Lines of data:
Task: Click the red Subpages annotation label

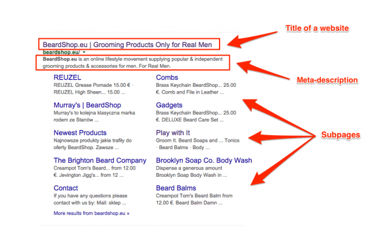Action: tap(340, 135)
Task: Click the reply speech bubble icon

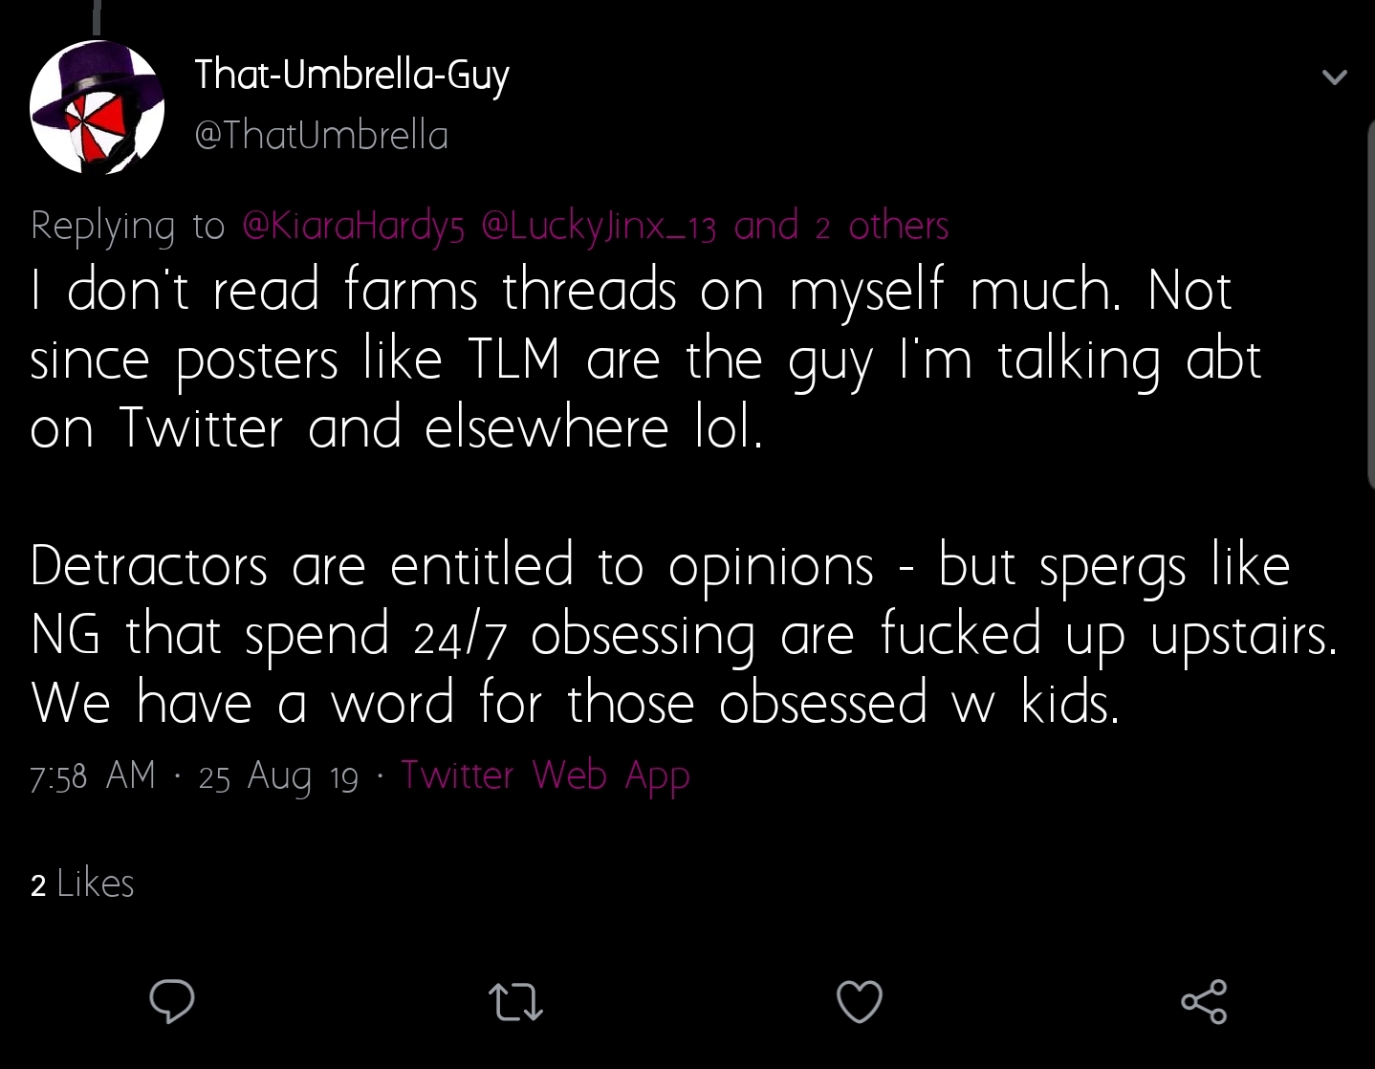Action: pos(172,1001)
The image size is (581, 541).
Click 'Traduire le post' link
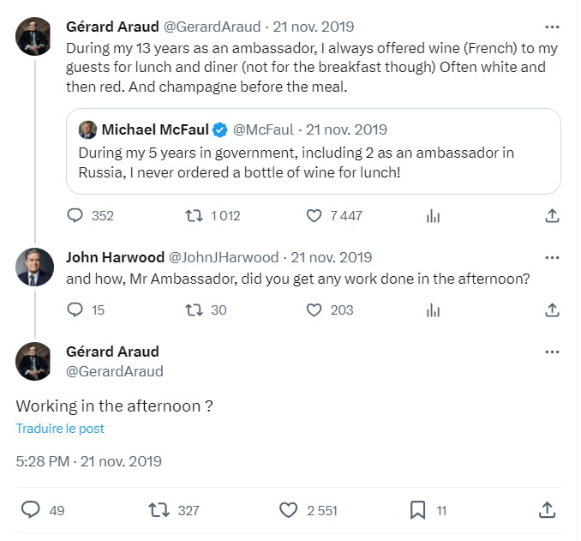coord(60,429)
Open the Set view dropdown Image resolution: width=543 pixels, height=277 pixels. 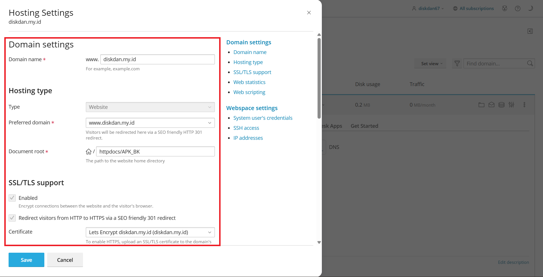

## EXERCISE PROMPT:
Pull out each line in the records above that contains the word "Click".

## RESPONSE TO THIS EXERCISE:
Task: Click the red Subpages annotation label
Task: Click the reply speech bubble icon
Click 'Traduire le post' link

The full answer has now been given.